Tom Hooper: Oh, I think it was a great story, so I can honestly say I only came to this material because I happen to be half-Australian and half-English, which also makes me uncannily suited to the material. My parents live in London and my Australian mom was invited by Australian friends of hers to a play reading at a tiny fringe theater of an unrehearsed, un-produced play called “The King’s Speech” in late 2007. They wanted her there to make up a kind of token Australian contingent. She almost didn’t go, it didn’t sound that promising, but in the end, they’re good friends, so she said yes. She came home and said, “I’ve just seen this play and I think I’ve found your next film.”

CS: Holy crap, wow.

Hooper: Isn’t that extraordinary?

CS: Is your mother your agent as well?

Hooper: I mean, she’s a writer. She’s a kind of combination. She’s mainly a children’s writer, but she’s published over 60 books, so she’s pretty astute about stories, so that’s the context of her having a good brain, but no, it was an amazing thing and particularly because her Australian-ness also meant that for years I wanted to do a film that deals with the English-Australian relationship because of my upbringing. One of the narratives of my childhood growing up was to see Mom unpacking and my dad and his English upbringing, so this was a story that I knew inside out.

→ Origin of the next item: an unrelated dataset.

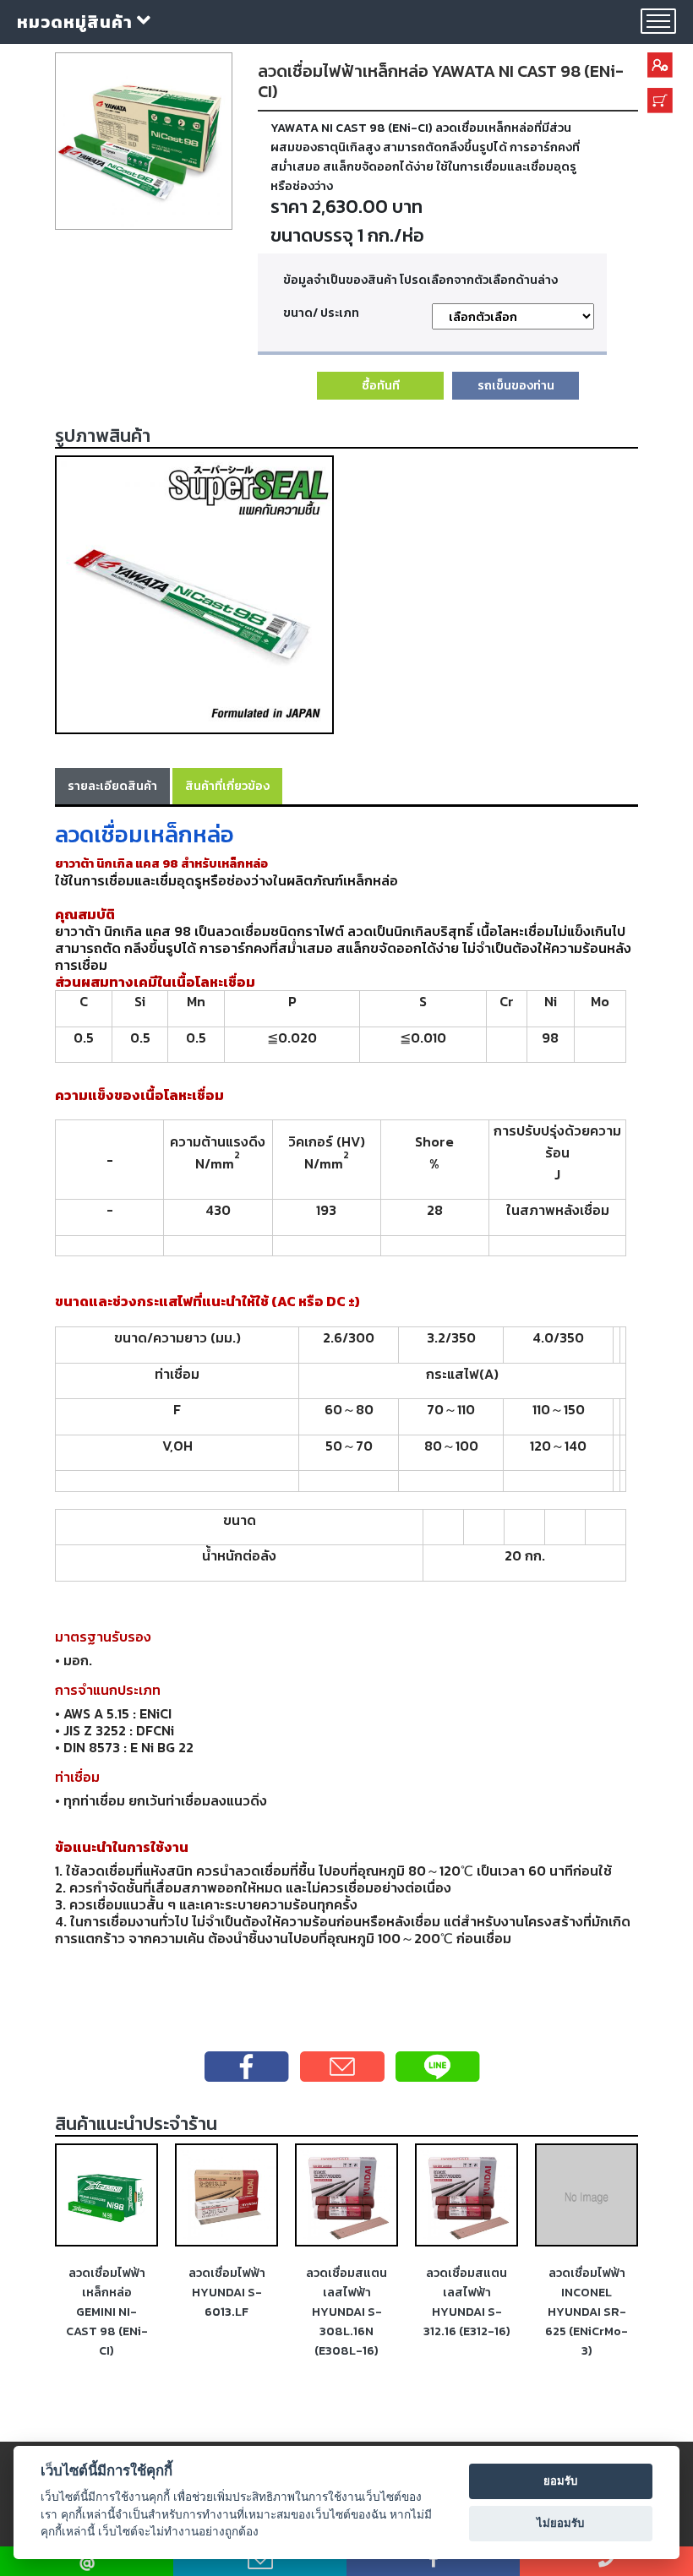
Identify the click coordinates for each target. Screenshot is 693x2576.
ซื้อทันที (381, 385)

CS: The amazing thing about this movie is that on paper, it doesn’t really sound that interesting–a king with a stammer problem having to overcome it–even if you know Colin Firth and Geoffrey Rush are in it, both of whom I love, it’s not something on paper that sounds particularly interesting. When people first saw it at Telluride, they were completely blown away and that’s when all the excitement started. When you first got the script and were reading it, did you immediately have the same kind of reaction as those who’ve seen the movie?

Hooper: Yeah, I mean, well put it this way, I often read scripts and then agonize for weeks whether to do the film or not and meet the people. This was like, “Yeah, great, that’s my next movie.” It was like that. The script, it worked, yes, but it’s such a good story, you know? I mean, yes, if you pitch it by saying it’s about a stammer problem, but it’s the fact that the guy with the stammer is the younger brother to the King of England who then unexpectedly has to become King with a stammer, right at the moment when radio was taking off as a mass medium, right at that time when radio was only a live medium, so you couldn’t prerecord, you couldn’t take out the stammers, and you’ve got the Second World War approaching when you’re expected to stand up and speak to the nation. That’s an extraordinary story, and no one knows until now that the guy who got him through this was this one iconic maverick, Australian speech therapist, a failed Shakesperean actor, not even a doctor.

CS: It’s pretty amazing how this project came together, so at what point did you realize that Colin and Geoffrey would be so amazing together? Was it literally at their first table read?

Hooper: No, it was the first day of shooting. The first day of shooting we did the very first scene where they meet because I wanted some of the nerves of the first day of shooting to go into the nerves of their first meeting as characters. You know, you’ve seen that scene I assume, it’s like they’re so good in it, and that was my first day. We’d done three weeks of rehearsals, so a lot of work had got to that place, but that was when I just thought, “My God, I’m onto something with these two men.”

CS: I saw the movie just after Telluride, and there was already a lot of buzz about it, and yet, the movie wouldn’t normally be a hard sell if Colin weren’t getting Oscar buzz similar to “A Single Man” last year. So I was curious about your thoughts on awards. It does bring attention to the craft and let people know a movie is worth seeing–and you’ve deal with this on most your HBO films–but do you find it’s a distraction from the film?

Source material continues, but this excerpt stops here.